Funding for the project is coming from the $10 million “New Century of Charity” capital campaign that was launched last September by the Shrine’s National Leaders Council (NLC) and is ongoing, having surpassed its original goal of $7 million. Money raised during the campaign also will be used to support the “Seeds of Hope” retreat program for those on the margins of society and to create an “Innovation and Sustainability Fund” to support expansion of the activities at the Shrine such as its renowned living history programs and other ministries.

The groundbreaking of the museum came during a meeting of the NLC, a group of business leaders and benefactors with an enduring devotion to Mother Seton and the Shrine.

“We all yearn to have a purpose-driven life and feel in the end somehow some way we’ve made a difference,” said Luci Baines Johnson, chair of the NLC.  “Elizabeth Ann Seton was an American wife, mother, and widow who fell on difficult financial times and nurtured a start-up, the Sisters of St. Joseph’s, and all those who trace their lineage back to her. She has something we can all identify with – and I do. She has been my inspiration and strength for over 50 years. To serve her mission is to give me the greatest of rewards, a purpose-driven life.

One reason that Mother Seton resonates so much today is due to the tumultuous nature of our times – when so many people have gone through periods of illness, financial turmoil and other difficulties. Mother Seton dealt with the loss of a husband, bankruptcy, shunning by family for joining the Catholic Church and then the early deaths of children and other friends. Yet, she never wavered in her faith.

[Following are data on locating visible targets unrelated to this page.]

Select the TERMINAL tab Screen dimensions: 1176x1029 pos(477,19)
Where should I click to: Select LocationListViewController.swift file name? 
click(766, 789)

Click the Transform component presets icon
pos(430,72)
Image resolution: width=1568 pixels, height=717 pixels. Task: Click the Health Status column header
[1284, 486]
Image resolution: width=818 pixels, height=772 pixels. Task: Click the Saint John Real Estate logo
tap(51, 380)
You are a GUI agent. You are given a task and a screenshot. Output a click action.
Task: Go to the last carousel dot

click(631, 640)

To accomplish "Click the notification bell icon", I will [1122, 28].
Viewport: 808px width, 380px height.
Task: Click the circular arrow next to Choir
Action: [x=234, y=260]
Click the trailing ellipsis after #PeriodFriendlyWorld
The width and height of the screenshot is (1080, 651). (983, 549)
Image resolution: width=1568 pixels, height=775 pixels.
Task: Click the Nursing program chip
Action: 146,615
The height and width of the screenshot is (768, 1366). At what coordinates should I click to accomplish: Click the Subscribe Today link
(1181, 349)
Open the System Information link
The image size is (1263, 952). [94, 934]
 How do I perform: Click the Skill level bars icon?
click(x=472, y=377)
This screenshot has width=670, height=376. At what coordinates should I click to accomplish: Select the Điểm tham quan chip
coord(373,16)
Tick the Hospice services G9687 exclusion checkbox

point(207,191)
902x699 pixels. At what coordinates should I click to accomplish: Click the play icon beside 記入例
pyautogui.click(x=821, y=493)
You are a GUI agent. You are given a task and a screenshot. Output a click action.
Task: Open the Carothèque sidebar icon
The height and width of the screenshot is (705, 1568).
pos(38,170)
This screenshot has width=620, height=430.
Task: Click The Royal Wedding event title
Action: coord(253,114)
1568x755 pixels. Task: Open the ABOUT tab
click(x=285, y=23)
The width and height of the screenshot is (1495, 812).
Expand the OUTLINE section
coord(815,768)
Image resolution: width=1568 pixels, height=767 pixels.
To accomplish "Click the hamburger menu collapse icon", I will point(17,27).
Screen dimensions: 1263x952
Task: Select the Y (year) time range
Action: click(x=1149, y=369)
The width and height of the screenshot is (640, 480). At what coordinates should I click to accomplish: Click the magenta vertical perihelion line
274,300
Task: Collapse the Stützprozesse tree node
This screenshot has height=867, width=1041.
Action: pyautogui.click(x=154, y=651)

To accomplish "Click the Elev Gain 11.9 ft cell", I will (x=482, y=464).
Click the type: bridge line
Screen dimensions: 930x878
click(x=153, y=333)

“Her struggles are just as relevant today as were 200 years ago,” said Sr. Mary Catherine Norris. “The legacy of Mother Seton is she was fearless at a time when women weren’t exactly known for that. She’s a great role model whether you’re a mother, an educator, a daughter or a widow.”

The success of the fundraising campaign that will allow the Seton story to be told better is also a testament to the lives touched by the sisters who came after her and continue to care for others today, she said.

“A lot of people who contributed to campaign knew her legacy through the other sisters they’ve encountered over the years,” she said. “Many people gave because they believe in the work sisters have done and continue to do and want to be a part of it.”

As for the museum, the sisters, just like others who visit the Shrine to walk in the footsteps of a saint, are excited to experience the new, dynamic storytelling techniques when it opens next year.

“You have to meet people where they are,” said Sr. Mary Catherine Norris. “So, we have to bring her to people in the language they understand.”